Romeo's own presentations and Paccar's commitment indicate Romeo has some of the best battery packs in the industry. With the trucking industry's emphasis on range, gravimetric density, and safety, Romeo should benefit as the fleet electrification trend kicks in over this decade. Analysts still believe in the story, with an average price target of $12, about 38% above current levels.

The words litecoin bitcoin and ripple on a board.

Image source: Getty Images.

Coinbase: Implied upside of 72%

Finally, the recent plunge in Bitcoin (BTC 0.24%) prices has caused a similar plunge in the stock of Coinbase, a leading crypto exchange that went public via direct listing back in April. Although the stock traded as high as $429 the day shares hit the market, Coinbase's stock has come down hard to about $224.50 as of this writing.

This is all in spite of Coinbase posting out-of-this-world results in the first quarter, when crypto prices were booming, companies began adopting cryptocurrency as part of their treasury strategies, and the largest U.S. banks began offering Bitcoin services to their wealthy clients. Revenue skyrocketed 792% and net income grew 2,310% to $771 million.

Yes, those figures are bound to come down in the near term, since the price of bitcoin and Ethereum (ETH -0.87%), which together made up 76% of Coinbase's assets last quarter, have basically halved in value in just the past few months. Coinbase earns commissions as a percentage of whatever cryptocurrency it trades, so that will hurt results, even if volatility remains. And yes, Coinbase's commission rates are much higher than traditional brokerages focused on equities, so as more competitors jump in, there could be significant fee pressure.

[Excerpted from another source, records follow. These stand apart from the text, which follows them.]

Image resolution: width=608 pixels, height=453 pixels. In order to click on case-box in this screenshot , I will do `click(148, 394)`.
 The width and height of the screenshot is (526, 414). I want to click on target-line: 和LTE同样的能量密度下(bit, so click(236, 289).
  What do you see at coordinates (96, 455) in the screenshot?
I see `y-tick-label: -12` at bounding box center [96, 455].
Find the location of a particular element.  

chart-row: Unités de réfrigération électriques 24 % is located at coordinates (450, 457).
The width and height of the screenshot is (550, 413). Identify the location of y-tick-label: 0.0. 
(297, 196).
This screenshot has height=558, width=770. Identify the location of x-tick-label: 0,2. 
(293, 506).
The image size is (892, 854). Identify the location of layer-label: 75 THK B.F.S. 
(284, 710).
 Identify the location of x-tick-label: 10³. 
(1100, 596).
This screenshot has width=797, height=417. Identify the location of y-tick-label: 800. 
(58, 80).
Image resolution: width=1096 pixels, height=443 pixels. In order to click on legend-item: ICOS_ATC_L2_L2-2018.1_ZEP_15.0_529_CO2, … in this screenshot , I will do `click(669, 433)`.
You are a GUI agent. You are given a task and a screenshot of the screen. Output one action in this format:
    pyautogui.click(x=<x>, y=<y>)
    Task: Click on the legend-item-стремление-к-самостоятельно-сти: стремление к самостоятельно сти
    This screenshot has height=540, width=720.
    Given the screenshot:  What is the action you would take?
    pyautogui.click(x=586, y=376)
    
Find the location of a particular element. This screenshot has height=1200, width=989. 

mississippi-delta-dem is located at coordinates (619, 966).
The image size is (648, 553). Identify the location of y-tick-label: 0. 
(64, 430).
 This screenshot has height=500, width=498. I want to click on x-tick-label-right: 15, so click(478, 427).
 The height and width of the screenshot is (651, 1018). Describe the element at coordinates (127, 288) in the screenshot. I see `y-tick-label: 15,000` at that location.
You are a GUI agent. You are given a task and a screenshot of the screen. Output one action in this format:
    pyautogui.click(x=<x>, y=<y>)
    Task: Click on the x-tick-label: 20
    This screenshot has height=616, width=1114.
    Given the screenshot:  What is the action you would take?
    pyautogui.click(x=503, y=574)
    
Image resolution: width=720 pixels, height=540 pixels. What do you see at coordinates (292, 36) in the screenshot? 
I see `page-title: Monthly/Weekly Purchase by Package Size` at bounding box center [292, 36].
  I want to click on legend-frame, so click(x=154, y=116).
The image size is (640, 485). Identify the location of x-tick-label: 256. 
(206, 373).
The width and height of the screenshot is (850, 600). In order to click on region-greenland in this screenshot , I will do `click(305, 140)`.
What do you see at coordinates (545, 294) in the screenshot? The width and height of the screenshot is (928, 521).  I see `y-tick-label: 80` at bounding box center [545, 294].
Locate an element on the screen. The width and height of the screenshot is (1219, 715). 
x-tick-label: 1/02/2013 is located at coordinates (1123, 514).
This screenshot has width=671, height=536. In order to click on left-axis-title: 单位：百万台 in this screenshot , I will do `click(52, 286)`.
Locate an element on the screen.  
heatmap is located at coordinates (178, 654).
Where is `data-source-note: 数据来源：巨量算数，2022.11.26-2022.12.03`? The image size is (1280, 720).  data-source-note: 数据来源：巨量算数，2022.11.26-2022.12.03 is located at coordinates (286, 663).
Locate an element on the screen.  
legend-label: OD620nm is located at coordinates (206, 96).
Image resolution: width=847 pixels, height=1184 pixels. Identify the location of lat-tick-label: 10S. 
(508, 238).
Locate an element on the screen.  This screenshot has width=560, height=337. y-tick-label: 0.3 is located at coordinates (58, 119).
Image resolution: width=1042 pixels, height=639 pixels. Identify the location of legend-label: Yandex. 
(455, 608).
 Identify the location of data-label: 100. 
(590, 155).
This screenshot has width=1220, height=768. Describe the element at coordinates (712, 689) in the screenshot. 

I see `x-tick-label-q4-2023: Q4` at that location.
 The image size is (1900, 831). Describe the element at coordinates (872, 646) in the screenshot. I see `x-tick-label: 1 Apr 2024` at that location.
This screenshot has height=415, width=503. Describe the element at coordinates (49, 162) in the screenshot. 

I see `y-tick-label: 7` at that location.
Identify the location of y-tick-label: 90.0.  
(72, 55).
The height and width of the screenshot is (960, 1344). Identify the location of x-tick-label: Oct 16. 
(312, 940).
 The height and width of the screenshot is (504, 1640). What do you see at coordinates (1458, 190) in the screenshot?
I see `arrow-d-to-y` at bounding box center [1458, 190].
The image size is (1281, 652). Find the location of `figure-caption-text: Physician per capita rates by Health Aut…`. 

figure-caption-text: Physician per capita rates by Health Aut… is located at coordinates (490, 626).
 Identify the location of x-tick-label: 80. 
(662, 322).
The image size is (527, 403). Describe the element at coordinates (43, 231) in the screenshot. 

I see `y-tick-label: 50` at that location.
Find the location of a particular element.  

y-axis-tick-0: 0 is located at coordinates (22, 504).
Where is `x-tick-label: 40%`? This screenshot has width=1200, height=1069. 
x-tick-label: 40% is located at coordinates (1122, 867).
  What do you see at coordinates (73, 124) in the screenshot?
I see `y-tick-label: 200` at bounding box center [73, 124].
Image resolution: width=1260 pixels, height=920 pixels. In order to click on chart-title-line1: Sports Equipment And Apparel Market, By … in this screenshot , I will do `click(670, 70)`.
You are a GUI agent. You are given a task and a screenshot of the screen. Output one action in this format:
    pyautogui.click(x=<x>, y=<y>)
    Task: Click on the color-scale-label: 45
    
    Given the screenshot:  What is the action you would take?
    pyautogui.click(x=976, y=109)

Cryptocurrency is still a new asset and is highly volatile, with only vague notions of intrinsic value. Yet it does appear at least some cryptocurrencies aren't going away anytime soon. Coinbase should benefit from continued interest in crypto over the medium term, as it's a first mover with 108 crypto assets on its exchange as of last quarter, and it has never been hacked. That brand recognition, depth of offerings, and safety track record should allow for Coinbase to benefit from any long-term utility in cryptocurrencies, especially from institutions and wealthy clients.

Analysts appear to be bullish on the company, and unlike other early-stage SPACs, Coinbase doesn't look overly expensive -- provided the cryptocurrency trend holds up. Shares trade at just 26 times next year's earnings estimates and only 19.6 times its annualized first-quarter results. So, even Coinbase analysts already expect some declines in Coinbase's earnings next year. Yet most still believe in the stock, with the average target price among 15 analysts at $388.27, about 72% higher than shares sit today. Of note, the most bullish analyst -- clearly a believer in both crypto and Coinbase's moat -- has a price of $650, 190% above today's price.

Big swings, but with risks

Investing in early-stage companies can lead to huge rewards down the line, as these analyst targets show. Just remember that with any newly public company, there are risks as well, so make sure to size your positions in these exciting but volatile names accordingly, as their stories can change quickly.